In practicality this might seem improbable, given the nature of the human. We walk through life with hope in our souls and trust in our mortal bodies. Until these are flouted by age or disease we bathe in the glory of the evanescent pleasures of life. Youth makes us feel secure and invincible. For most of us this way of life sustains for a long time. Long enough for us to educate ourselves; get married; obtain gainful employment; have children; build houses and have millions invested. The illusory mirage that this will go on results in the unseen and unfelt courage that helps us achieve the things that count in life. The veneer of success and perceived happiness helps keep all secrets safe: secrets that may be lurking within our mortal being.
This was eloquently put by George Orwell who said: “A normal human being does not want the Kingdom of Heaven: he wants life on earth to continue. This is not solely because he is ‘weak,’ ‘sinful’ and anxious for a ‘good time.’ Most people get a fair amount of fun out of their lives, but on balance life is suffering, and only the very young or the very foolish imagine otherwise. Ultimately it is the Christian attitude which is self-interested and hedonistic, since the aim is always to get away from the painful struggle of earthly life and find eternal peace in some kind of Heaven or Nirvana. The humanist attitude is that the struggle must continue and that death is the price of life.”
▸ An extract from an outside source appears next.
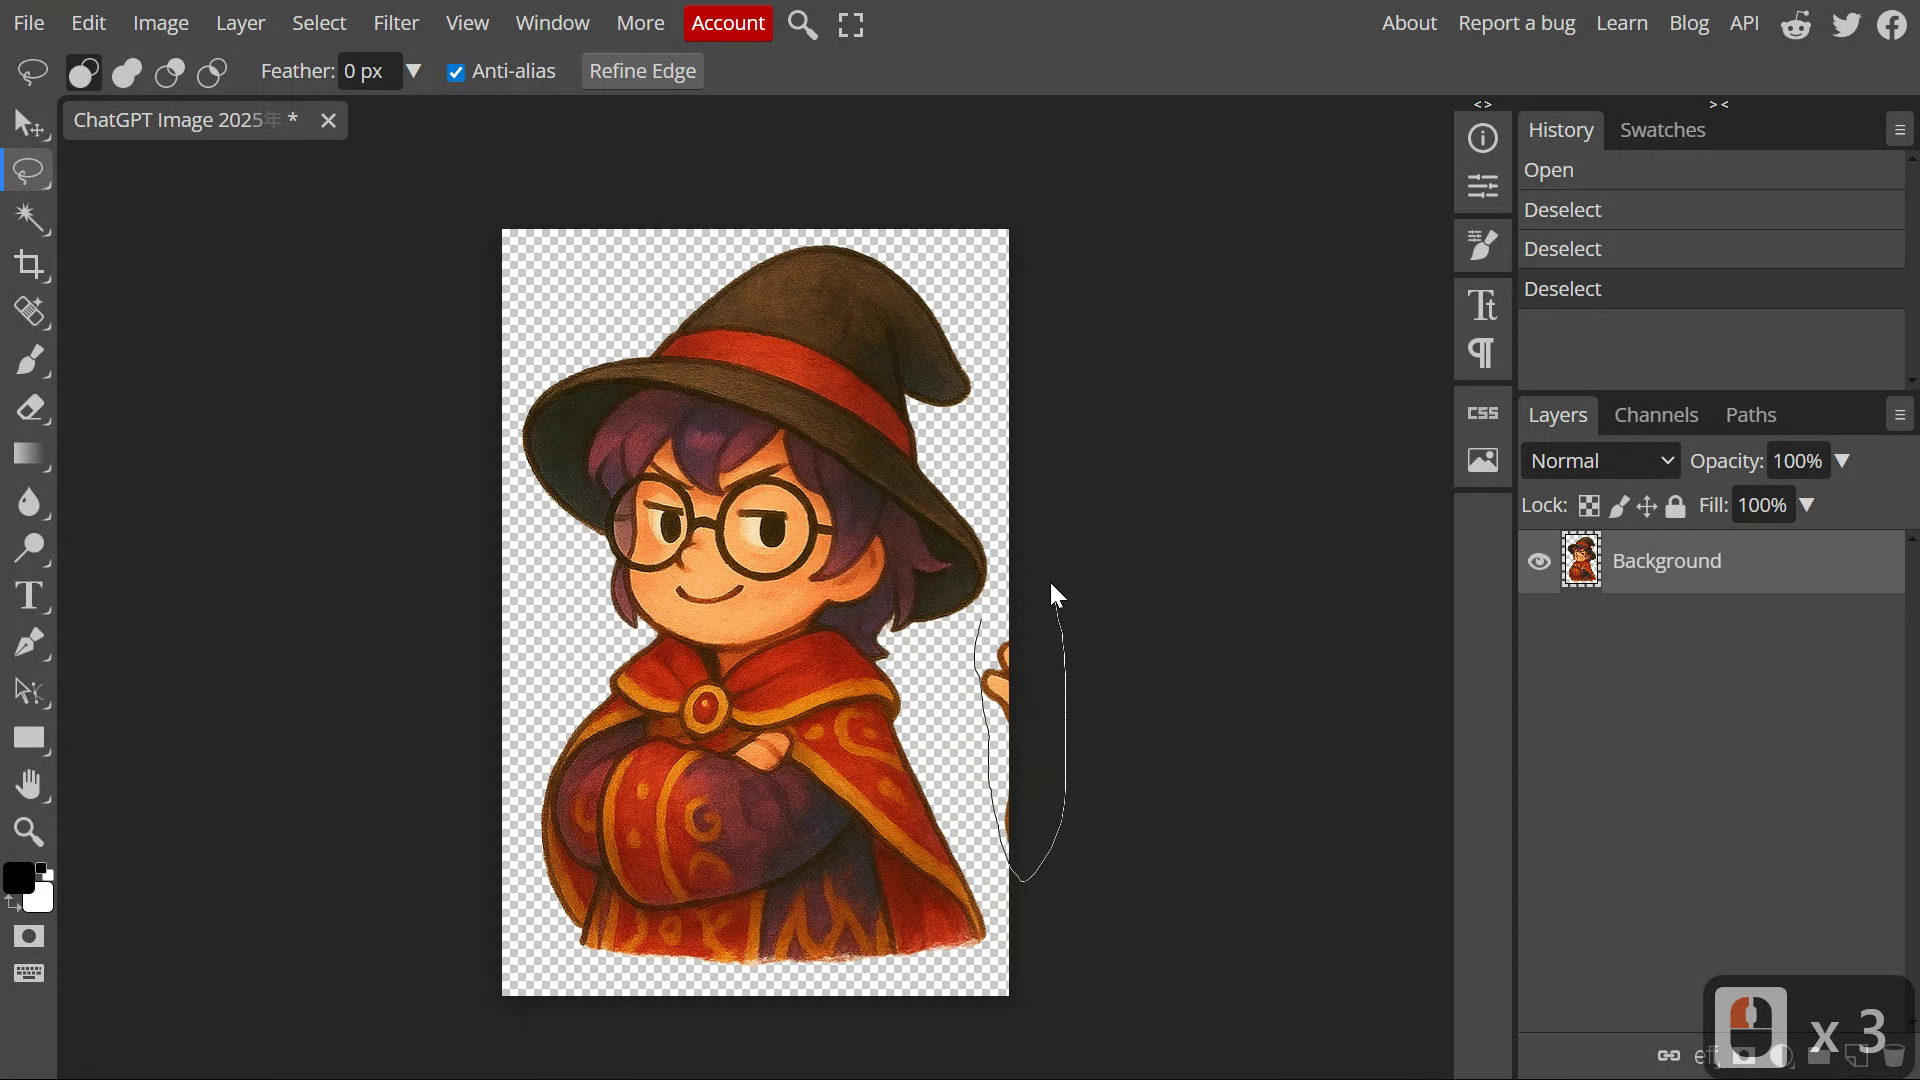
Task: Hide the Background layer visibility
Action: click(x=1539, y=562)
William Faulkner said in As I lay Dying: “I can remember how when I was young I believed death to be a phenomenon of the body; now I know it to be merely a function of the mind — and that of the minds who suffer the bereavement. The nihilists say it is the end; the fundamentalists, the beginning; when in reality it is no more than a single tenant or family moving out of a tenement or a town.”
From this intellectual soup a dichotomy emerges. Christians long for release from suffering by going to heaven and reposing in eternal peace. In this belief is the ultimate hope to be rid of infirmity and suffering on Earth. On the other hand, Buddhists believe that all life is in a cycle of death and rebirth called samsara. This cycle is something to escape from. When someone dies their energy passes into another form. As Helen Keller famously said: “Death is no more than passing from one room into another. But there’s a difference for me, you know. Because in that other room I shall be able to see.” In other words, if you do well here, you’ll do well there.
My take is that, with no claims to pretension of knowing the arcane philosophy of life, since scientists have pronounced that our genetic code determines only 30% of the health or ill health within our genealogy, and no one has proved or disproved the ultimate destiny of the human, randomness plays a big part in our lives. This might explain why children are born to die of hunger in some parts of the world and others are born into wealth in developed societies. It might also explain why such children born to wealth may die early of terminal illnesses or accidents.
In the ultimate analysis birth begins with hope and life ends with gratitude: for memories of a life well lived. If that is at all possible.